Istio Circuit Breaker: Disable Faulty Containers

The holidays are over and we're back with our second post in the Istio Service Mesh series.

Istio Circuit Breaker: Disable Faulty Containers

Today's topic is Circuit Breaker, which in translation into Russian electrotechnical means "circuit breaker", in common parlance - "circuit breaker". Only in Istio, this machine does not turn off a shorted or overloaded circuit, but faulty containers.

How it should ideally work

When microservices are managed by Kubernetes, such as within the OpenShift platform, they automatically scale up and down depending on the load. Since microservices run in pods, there can be several instances of a containerized microservice on one endpoint at once, and Kubernetes will route requests and load balance between them. And - ideally - all this should work fine.

We remember that microservices are small and ephemeral. Ephemerality, which here means the ease of arising and disappearing, is often underestimated. The birth and death of the next instance of a microservice in a pod is quite expected, OpenShift and Kubernetes do a good job of it, and everything works great - but again in theory.

How it really works

Now imagine that a particular instance of the microservice, that is, the container, has become unusable: either it does not respond (error 503), or, which is more unpleasant, it reacts, but too slowly. In other words, it bugs or does not respond to requests, but it is not automatically removed from the pool. What should be done in this case? To retry? Remove it from the routing scheme? And what does β€œtoo slow” mean - how much is it in numbers, and who determines them? Maybe just give it a break and try again later?
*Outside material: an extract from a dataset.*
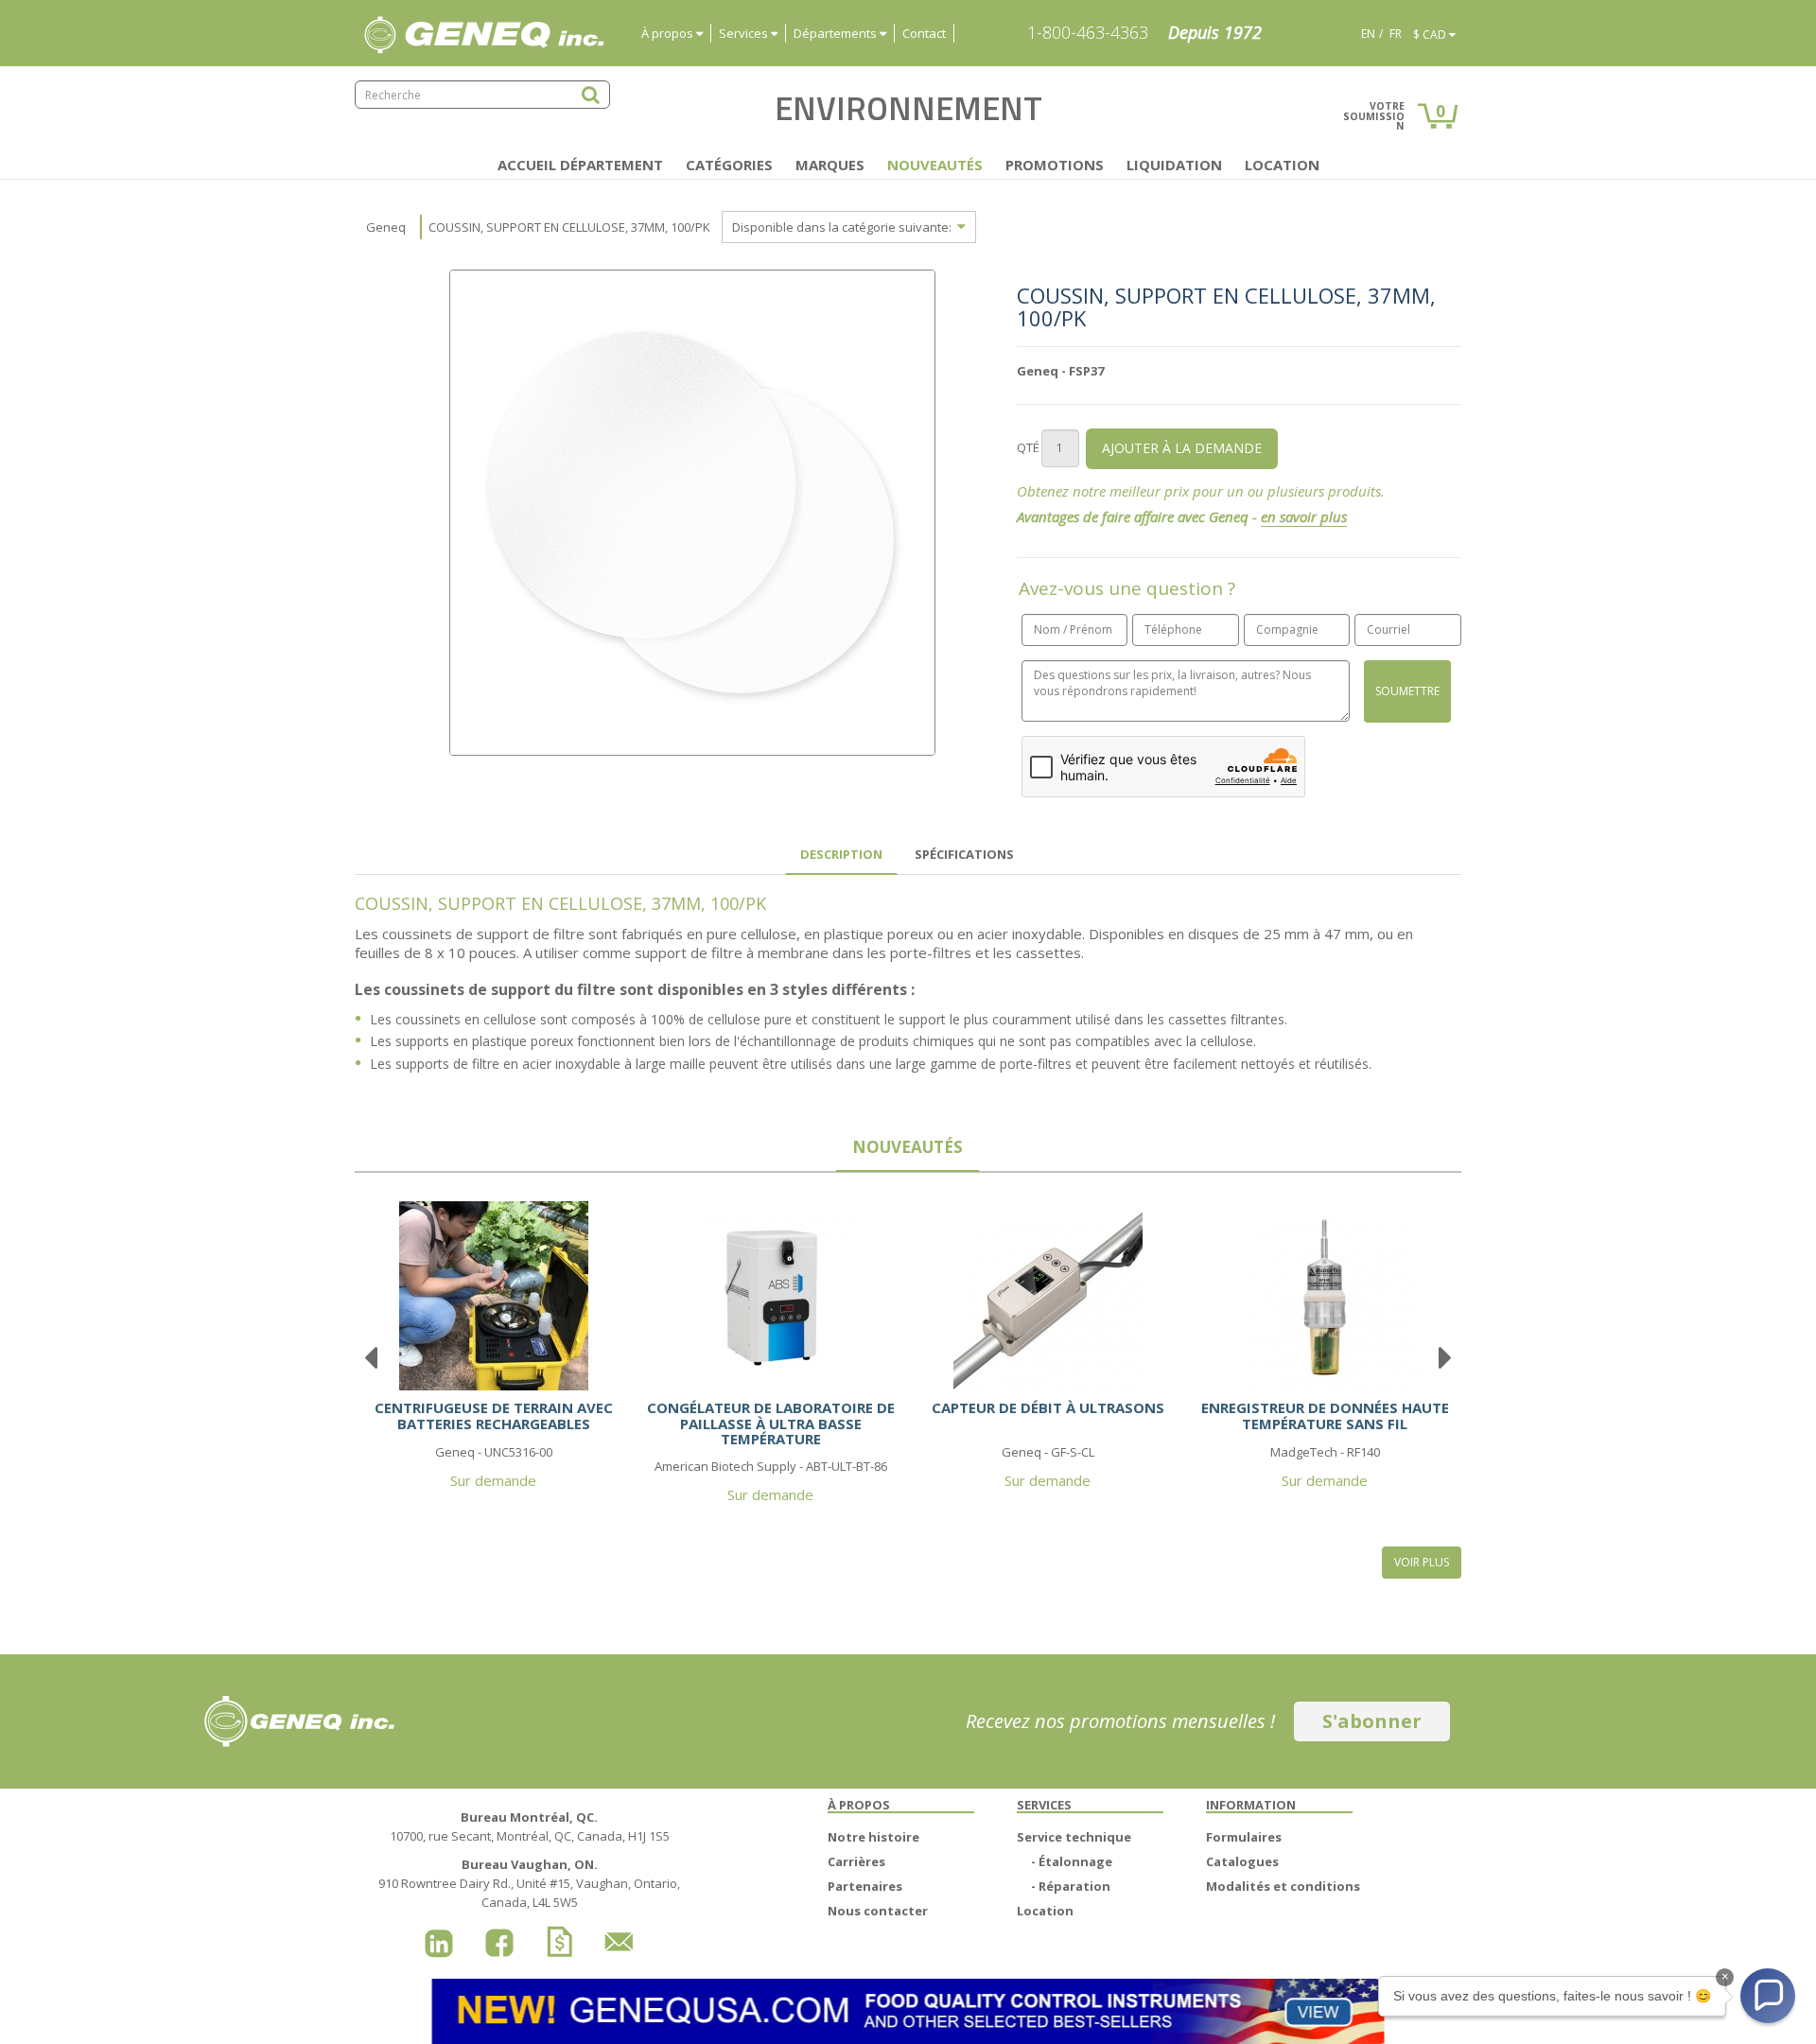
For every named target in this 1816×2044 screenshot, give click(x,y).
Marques (829, 164)
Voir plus (1421, 1562)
If yes, how much later?

What is Pool Ejection in Istio

And here Istio comes to the rescue with its Circuit Breakers, which temporarily remove faulty containers from the routing and load balancing resource pool by implementing the Pool Ejection procedure.
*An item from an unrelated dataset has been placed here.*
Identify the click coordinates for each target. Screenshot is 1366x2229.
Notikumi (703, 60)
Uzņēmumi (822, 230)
Using an outlier detection strategy, Istio detects crooked pods that are out of line and removes them from the resource pool for a specified time, which is called the "sleep window" (sleep window).

To show how this works in Kubernetes on the OpenShift platform, let's start with a screenshot of a normally working microservices from the example in the repository Red Hat Developer Demos. Here we have two pods, v1 and v2, each running one container. When Istio routing rules are not used, Kubernetes applies evenly balanced round robin routing by default:

Istio Circuit Breaker: Disable Faulty Containers

Getting ready to crash

Before doing Pool Ejection, you need to create an Istio routing rule. Let's say we want to distribute requests between pods in a 50/50 ratio. In addition, we will increase the number of v2 containers from one to two, like this:

oc scale deployment recommendation-v2 --replicas=2 -n tutorial

Now we set a routing rule so that traffic is distributed between pods in a 50/50 ratio.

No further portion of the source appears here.